先日、池上彰が司会の番組でドイツを紹介する番組をやってましたので、見ました。私には池上彰の説明がさっぱりわからないので(あれのどこがわかりやすいの?)、彼が司会の番組は滅多に見ないのですが、今のドイツには興味ありますから我慢してみました(笑)。


池上彰2Hスペシャル!"知られざる注目国"第一弾 「ヨーロッパの"主役"ドイツ...vs日本」


例によって私の個人的見解ですので、興味ある方だけ以下をどうぞ。



正直言って、あまりたいした内容ではないどころか、今のドイツの問題点その他について突っ込んだものとは思えない、底の浅い番組でした。まあ、彼の番組はどれもそんな感じみたいです。

肝心な部分は深く突っ込まないで、ミクロな話、個別の目立った事例の紹介が中心の番組です。しかし、それではドイツがいかにヨーロッパに害悪をまきちらしているは理解できません。

なんとなく、日本人もドイツ人も真面目だからと言う程度の共感で、メルケルの政治手腕や政策を評価しているような雰囲気でした。何と脳天気なことか・・・

もちろん、大事なこともちらちらと言ってましたが、本質的な部分を掘り下げない底の浅い番組でした。

なぜ今、ドイツが存在感を増したか。それはメルケルの手腕もありますが、今のユーロ体勢がドイツにものすごく都合が良いシステムだからと言うことが一番です。

少しさかのぼって、東西統一もここに来て国力を増した一因になってきました。旧東ドイツの国民と言うのは、経済的には貧しくても教育レベルはかなり高かったそうです。しかも同じドイツ語を話すわけですから、統一後は何のコストもかけずに、「質が高くて安価な労働力」をドイツは手に入れたわけです。
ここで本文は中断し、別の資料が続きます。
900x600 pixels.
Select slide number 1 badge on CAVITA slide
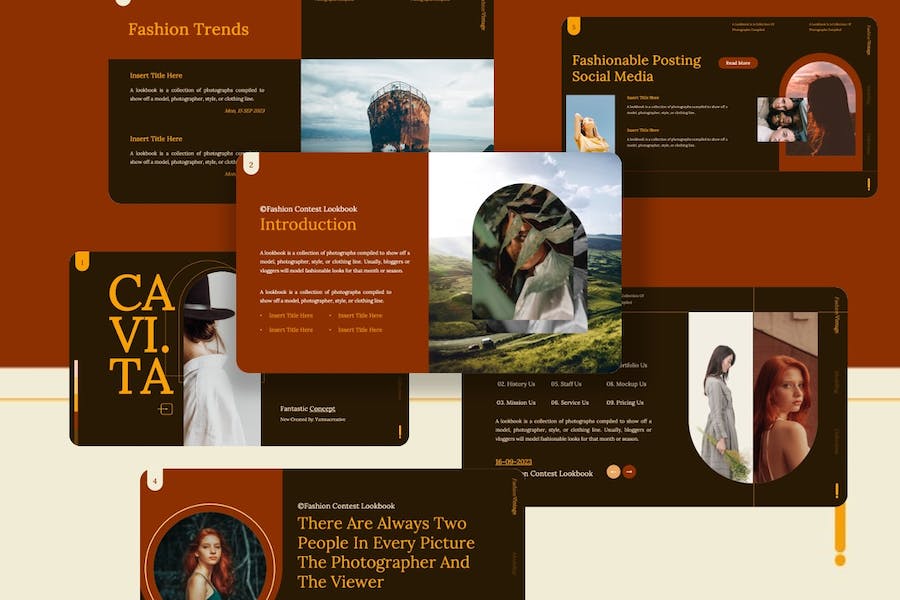[x=81, y=263]
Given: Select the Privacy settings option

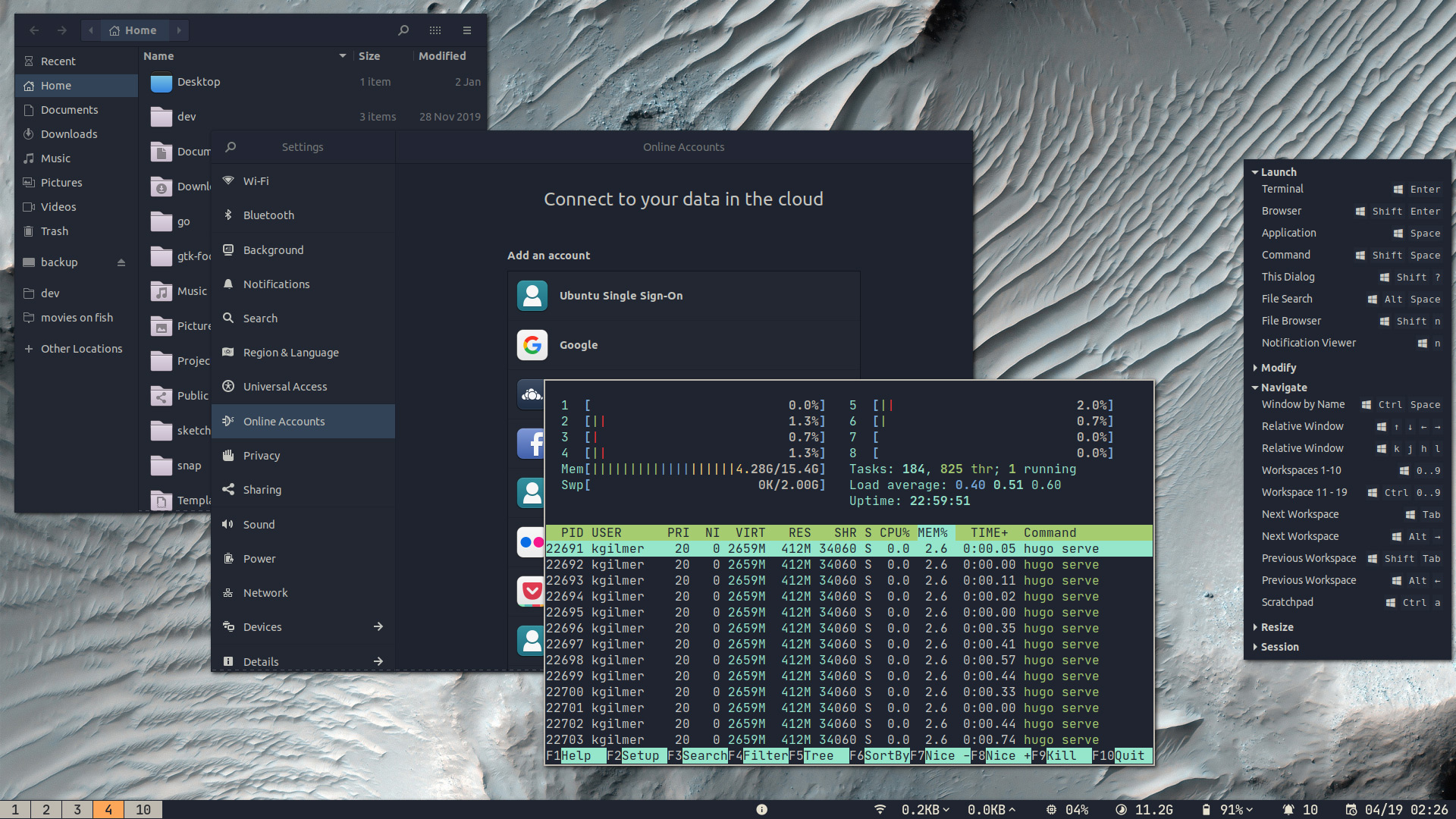Looking at the screenshot, I should point(262,455).
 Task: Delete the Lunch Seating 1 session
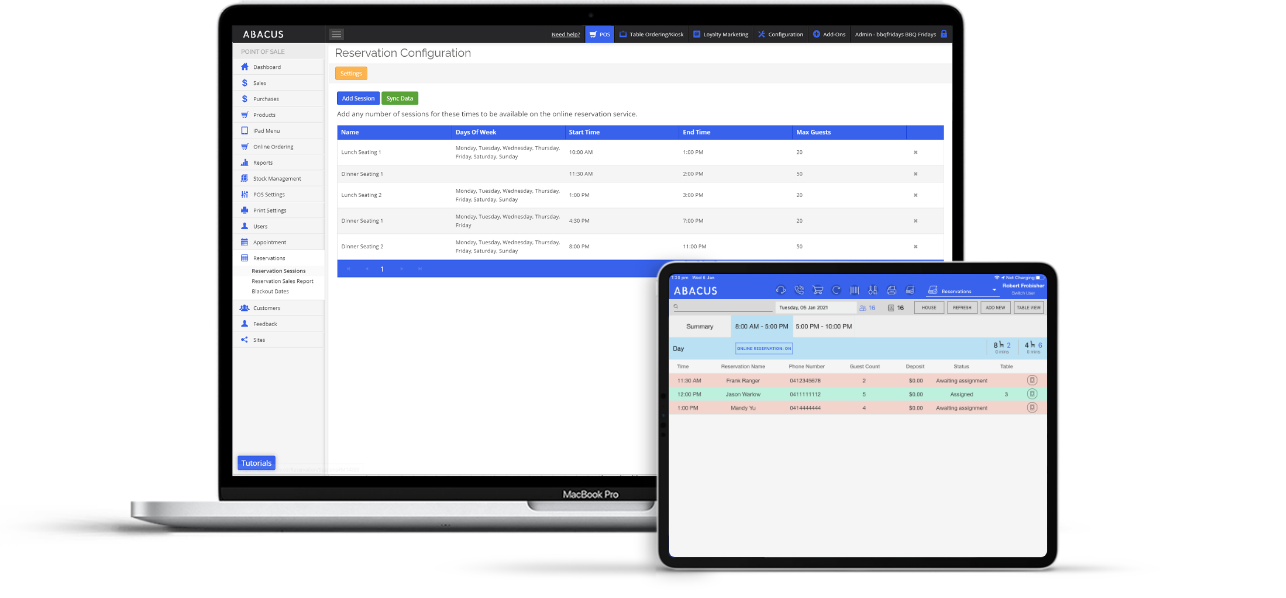point(915,152)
輸出企業にとっては低コストで高品質のものが作れますから輸出競争力が高まります。

その後、通貨統合によりユーロ圏が誕生、そうなると、それまでのマルクと言う高い通貨から、ユーロと言う安い通貨になりました。と言うことは、日本が円安になって輸出が伸びたのと同じく、ドイツはユーロと言うマルクより安い通貨に乗り換えることで、輸出がガンガン伸びました。

さらに、通貨が統合されたことで、それまでその国の通貨がイマイチ信用されていなかった南欧諸国(イタリア、スペイン、ポルトガル、ギリシャなど)ではより信用の高いユーロになったことで、金利も下がり、投資がしやすくなったこともありバブルが発生しました。

この時にドイツの銀行もバブルで儲け、ドイツの輸出企業もモノを売りまくり、ドイツは儲けまくったのです。

ギリシャ人は金遣いがあらいので、借金がしやすくなると金を借りまくってガンガン消費して、ベンツやらBMWやらを買いまくり、ドイツの自動車メーカーは儲けまくりです。

そうやって、ユーロ圏には同じ通貨で金利が下がった周辺国に輸出しまくり、ユーロ圏の外にもユーロと言う安い通貨で輸出競争力を増して輸出しまくり、財政も黒字、経常収支も黒字です。それどころか、ドイツ人はとにかくケチですから、そうやって儲けた金をひたすらためこみまくりです。

だから、今のドイツが急激に力をつけたのは、ドイツ国民が必死で努力したからではなく、ユーロと言うシステムが輸出大国のドイツに都合が良かったからです。

現に、ドイツ人はろくに働いてません。労働時間はかなり少ないです。逆に言うと効率は良いと言うことでしょうが、それはドイツ人が優秀だからと言うのも確かにあるのかもしれませんが、一番の要因は、ユーロと言うシステムがドイツにとってものすごく都合が良いから、楽して儲かるシステムを手にした結果なのです。

そんなドイツがギリシャに緊縮財政を押しつけていますが、これまた何の問題解決にもならないどころか、状況をさらに悪化させるだけの愚策です。

ギリシャに関しては、金利の支払いだけはチャラにしてもらって、あとはひたすら借金を借り換えし続けて、経済を成長軌道に乗せて長期的に少しずつ返済して行くしか無いでしょう。

ドイツが主張している「成長の前提には健全な財政が必用」と言うのは完全に間違いです。これはほとんど「健全な精神は健全な肉体に宿る」と同レベルの精神論にすぎません。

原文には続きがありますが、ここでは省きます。